Calcium is considered one of the most important ions involved in the intricate workings of the heart. The control of intracellular calcium is crucial to the process called excitation-contraction coupling, enabling the chambers of the heart to contract and relax. It is involved in some of the most common heart diseases, like cardiac disfunction and arrhythmias, so knowing how it behaves during the calcium homeostasis cycle, the process of self-regulation which takes place in every beat, it is crucial for medical purposes. If we want to understand the basic physiology of this organ it is important to study in detail how calcium moves through the various organelles of the myocyte in order to provoke this process. In this work, calcium fluxes will be studied in order to better understand the mechanisms of self-regulation of calcium concentrations in ventricular myocytes.
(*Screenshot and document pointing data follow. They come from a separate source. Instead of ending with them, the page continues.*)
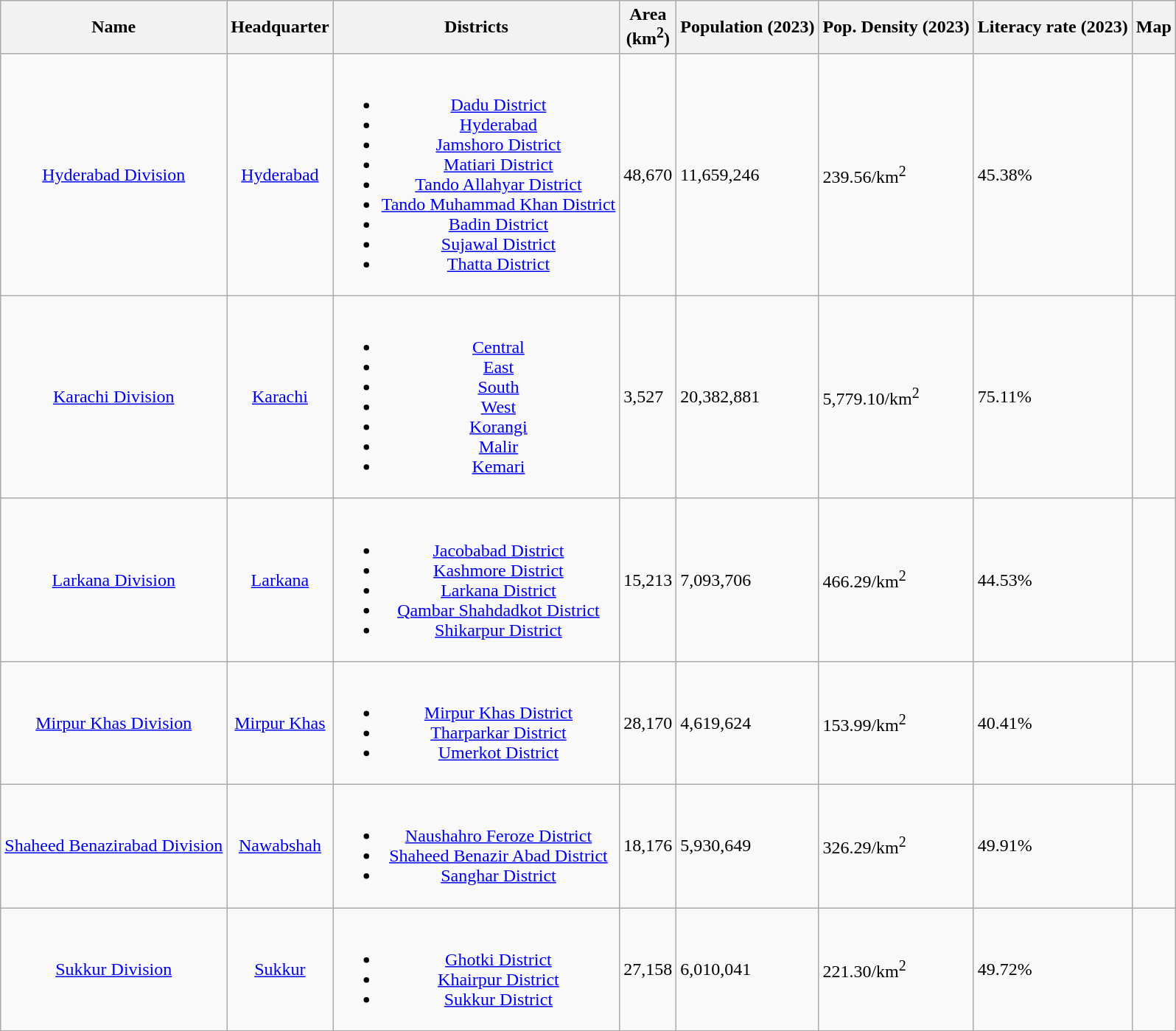
49.72% (1052, 970)
49.91% (1052, 846)
Hyderabad (280, 174)
Mirpur Khas Division (113, 722)
Hyderabad Division (113, 174)
Ghotki DistrictKhairpur DistrictSukkur District (476, 970)
40.41% (1052, 722)
5,930,649 (747, 846)
Karachi (280, 396)
Pop. Density (2023) (896, 27)
Jacobabad DistrictKashmore DistrictLarkana DistrictQambar Shahdadkot DistrictShikarpur District (476, 579)
Sukkur (280, 970)
5,779.10/km2 (896, 396)
466.29/km2 (896, 579)
Literacy rate (2023) (1052, 27)
48,670 (648, 174)
27,158 (648, 970)
Shaheed Benazirabad Division (113, 846)
Sukkur Division (113, 970)
Nawabshah (280, 846)
4,619,624 (747, 722)
Headquarter (280, 27)
18,176 (648, 846)
11,659,246 (747, 174)
Population (2023) (747, 27)
20,382,881 (747, 396)
326.29/km2 (896, 846)
CentralEastSouthWestKorangiMalirKemari (476, 396)
Karachi Division (113, 396)
Larkana Division (113, 579)
221.30/km2 (896, 970)
Districts (476, 27)
239.56/km2 (896, 174)
15,213 (648, 579)
6,010,041 (747, 970)
Naushahro Feroze DistrictShaheed Benazir Abad DistrictSanghar District (476, 846)
Map (1154, 27)
Area(km2) (648, 27)
Name (113, 27)
Larkana (280, 579)
7,093,706 (747, 579)
Mirpur Khas DistrictTharparkar DistrictUmerkot District (476, 722)
28,170 (648, 722)
45.38% (1052, 174)
153.99/km2 (896, 722)
44.53% (1052, 579)
3,527 (648, 396)
75.11% (1052, 396)
Mirpur Khas (280, 722)
Identify which cell holds the provided text, then report its (X, Y) central coordinate. 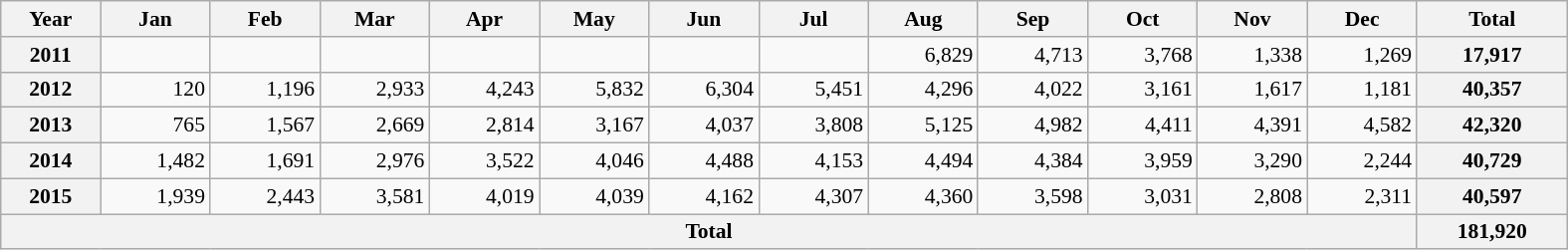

It will require the understanding of the intracellular calcium dynamics and their interaction and influence in the different microdomains of the cell. Understand the roles of ryanodine receptors and sarcoplasmic reticulum as well as the different mechanisms to increase or reduce the concentration of this ion in the myocyte, and study how these mechanism affect to cytosolic calcium concentration, which at the end is the responsable of the cardiac response. We will study the formation of steady state solutions and how the NCX work for getting stable responses. In this way a subsequent study has been carried out by means of simulations using a z-plane ventricular model to observe how different variables affect calcium homeostasis.